(Items from a data collection)
▼

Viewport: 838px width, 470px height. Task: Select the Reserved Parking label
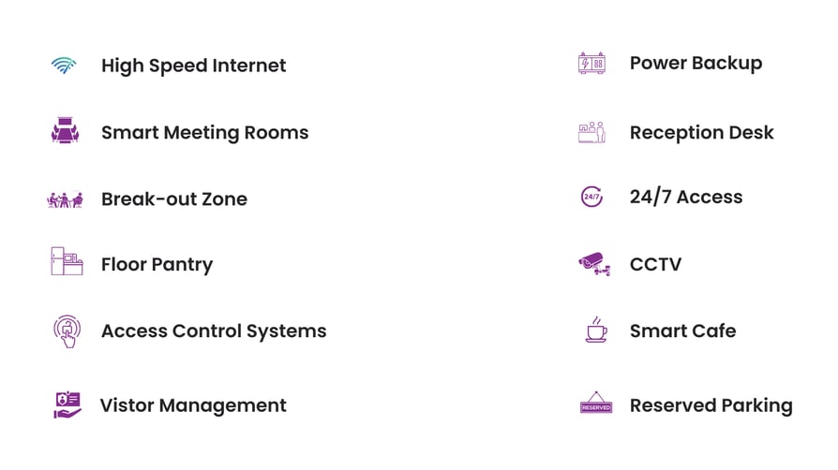(711, 405)
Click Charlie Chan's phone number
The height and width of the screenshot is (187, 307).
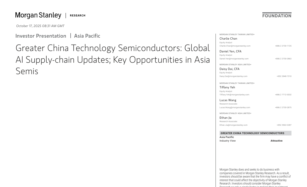[x=283, y=46]
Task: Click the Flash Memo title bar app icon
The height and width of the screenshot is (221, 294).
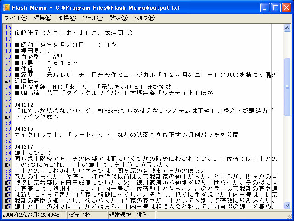Action: (6, 7)
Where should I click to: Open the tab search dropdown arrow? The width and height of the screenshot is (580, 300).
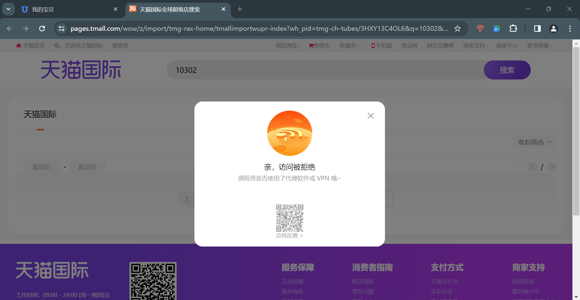pos(8,9)
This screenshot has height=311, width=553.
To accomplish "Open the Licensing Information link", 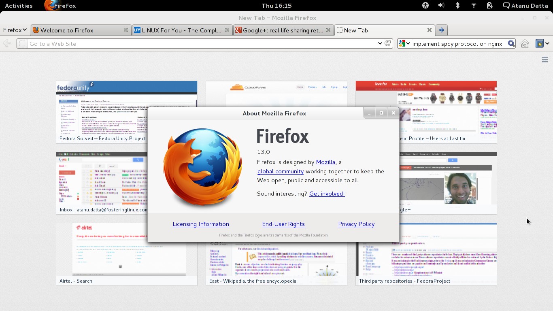I will coord(201,224).
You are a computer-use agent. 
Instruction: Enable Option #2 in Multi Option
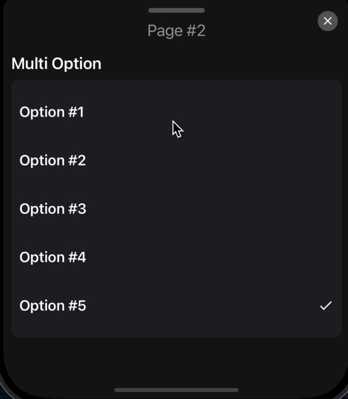pos(176,161)
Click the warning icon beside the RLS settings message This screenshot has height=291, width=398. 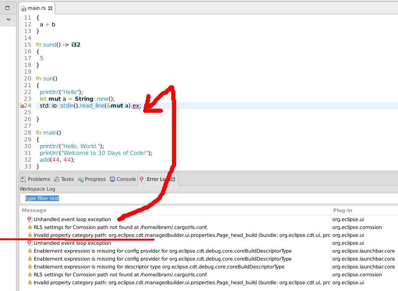point(30,227)
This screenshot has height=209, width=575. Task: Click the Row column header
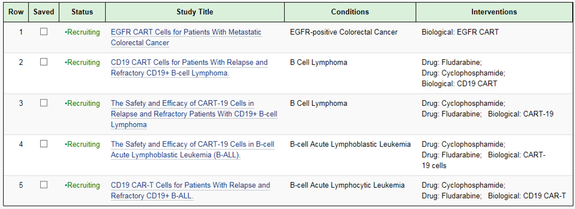coord(16,12)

▲

*Short exercise*: Write out the lines above exactly, starting with the line that contains "This screenshot has height=209, width=575." and going on through the end of the items. Leave the pictures out of your answer.

*The completed task*:
This screenshot has height=209, width=575. Task: Click the Row column header
coord(16,12)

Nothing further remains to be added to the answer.